Каково быть худшей среди лучших
Еще до школы весь мой сокольнический двор повели поступать в музыкальную школу. А меня не повели. И я сама увязалась с подружкой Олей и ее бабушкой.
На прослушивании выяснилось, что весь последний месяц Оля готовила вступительную песню под руководством своей бабушки с музыкальным образованием. Я ничего не готовила, но не растерялась. Когда Оля закончила тянуть свою «Во поле березку», я вышла и артистично, как мне показалось, исполнила единственную песню, слова которой помнила наизусть: «Где же моя черноглазая где, в Вологде-где-где-где…». Папа любил пластинку со сборником советской эстрады и часто заводил ее дома. Первой песней на ней была «Вологда», поэтому я помнила ее лучше всего. За ней шли «Роща соловьиная» в исполнении Льва Лещенко, «Лебединая верность» Софии Ротару и «Остановите музыку, прошу вас я, с другим танцует девушка моя…» не помню, кого. Их я тоже могла бы спеть, если очень нужно, но только наполовину. Я подумала, что если меня попросят спеть еще что-нибудь, я, пожалуй, выберу «Над землей летели лебеди…». Красивая песня и грустная.
Но на бис меня, увы, не вызвали.
Пока я пела, какой-то дядя закрыл лицо руками. А когда открыл, оказался весь красный как рак. А тетя рядом с ним громко шептала, что смеяться над ребенком неприлично. Может, у меня другие дарования.
Когда я закончила петь, эта тетя ласково сказала:
– Вот что, милая девочка, давай ты пока пойдешь в спорт, вон у тебя фигурка какая ладная. А там посмотрим. Приходи к нам в следующем году.
А потом повернулась к красному дяде и снова громко прошипела:
– У некоторых детей слух прорезается с возрастом.
Я догадалась, что родители не забыли повести меня в музыкалку, а постеснялись. За ужином я торжественно сообщила им, что они правы, что стесняются меня.
– Ой, это прямо как я в хоре! – обрадовался чему-то мой папа.
– Не надо это рассказывать! – насупилась мама. – Она растет в семье, где мать закончила музшколу с отличием! – и мама гордо указала на блестящий черным лаком довоенный «трессель» с медными подсвечниками.

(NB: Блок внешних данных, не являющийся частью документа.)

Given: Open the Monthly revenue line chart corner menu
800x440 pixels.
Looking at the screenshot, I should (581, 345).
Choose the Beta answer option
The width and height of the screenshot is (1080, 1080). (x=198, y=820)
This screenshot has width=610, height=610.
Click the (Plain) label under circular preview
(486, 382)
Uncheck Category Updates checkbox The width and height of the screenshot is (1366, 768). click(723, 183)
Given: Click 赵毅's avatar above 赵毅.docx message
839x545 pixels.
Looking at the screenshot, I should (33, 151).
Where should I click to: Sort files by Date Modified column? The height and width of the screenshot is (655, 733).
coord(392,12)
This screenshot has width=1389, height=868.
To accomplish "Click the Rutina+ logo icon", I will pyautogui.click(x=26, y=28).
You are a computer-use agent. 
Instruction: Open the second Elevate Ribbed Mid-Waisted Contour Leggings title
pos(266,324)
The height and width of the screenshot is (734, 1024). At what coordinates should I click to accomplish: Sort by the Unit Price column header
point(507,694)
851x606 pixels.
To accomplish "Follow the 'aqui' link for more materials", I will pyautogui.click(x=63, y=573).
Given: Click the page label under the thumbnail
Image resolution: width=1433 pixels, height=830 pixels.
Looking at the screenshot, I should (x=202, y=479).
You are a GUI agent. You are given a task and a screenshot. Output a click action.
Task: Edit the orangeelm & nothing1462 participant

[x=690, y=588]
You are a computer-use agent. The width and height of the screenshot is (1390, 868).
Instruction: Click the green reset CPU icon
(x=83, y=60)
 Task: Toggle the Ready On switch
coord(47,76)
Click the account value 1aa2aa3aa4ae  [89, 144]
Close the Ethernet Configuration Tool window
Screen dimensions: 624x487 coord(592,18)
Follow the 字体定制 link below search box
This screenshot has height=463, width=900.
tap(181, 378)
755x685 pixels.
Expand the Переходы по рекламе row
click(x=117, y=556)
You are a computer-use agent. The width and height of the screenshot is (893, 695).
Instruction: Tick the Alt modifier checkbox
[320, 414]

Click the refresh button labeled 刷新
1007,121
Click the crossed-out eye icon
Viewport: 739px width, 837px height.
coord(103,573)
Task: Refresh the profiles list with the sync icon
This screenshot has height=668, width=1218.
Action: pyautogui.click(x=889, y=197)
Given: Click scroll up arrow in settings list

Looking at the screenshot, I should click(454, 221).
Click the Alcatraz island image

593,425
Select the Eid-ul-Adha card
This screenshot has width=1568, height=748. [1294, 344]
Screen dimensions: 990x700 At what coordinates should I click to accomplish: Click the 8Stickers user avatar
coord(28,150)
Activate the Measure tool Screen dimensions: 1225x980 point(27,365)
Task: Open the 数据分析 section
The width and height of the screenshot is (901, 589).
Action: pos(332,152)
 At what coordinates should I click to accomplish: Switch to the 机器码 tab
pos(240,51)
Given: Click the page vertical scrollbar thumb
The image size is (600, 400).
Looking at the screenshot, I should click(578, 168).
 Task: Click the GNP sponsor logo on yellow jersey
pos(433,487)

Когда приходили гости, она играла на нем «К Элизе» и «Полонез Огинского».
– Ну, это ты с отличием, – возразил папа, – а меня выгнали из хора, и я имею право рассказать.
Папа рассказал, что когда только приехал в Москву учиться из города Чарджоу Туркменской ССР, соседи по общежитию рассказали ему, что в Москве с хорошими девушками лучше знакомиться на культурных мероприятиях – в театре или в каком-нибудь кружке по интересам. В театр первокурснику особо ходить некогда, поэтому папа записался в хор при институте иностранных языков имени Мориса Тореза. Туда ходили самые красивые студентки.
– Мне так все понравилось! – вспоминал папа с мечтательной улыбкой. – На первое занятие пришли сплошь девушки, человек 15, а юношей всего трое. Руководитель был такой милый старичок, какой-то заслуженный музыкант, очень смешно махал руками…
– Не махал руками, а дирижировал! – с упреком встряла мама.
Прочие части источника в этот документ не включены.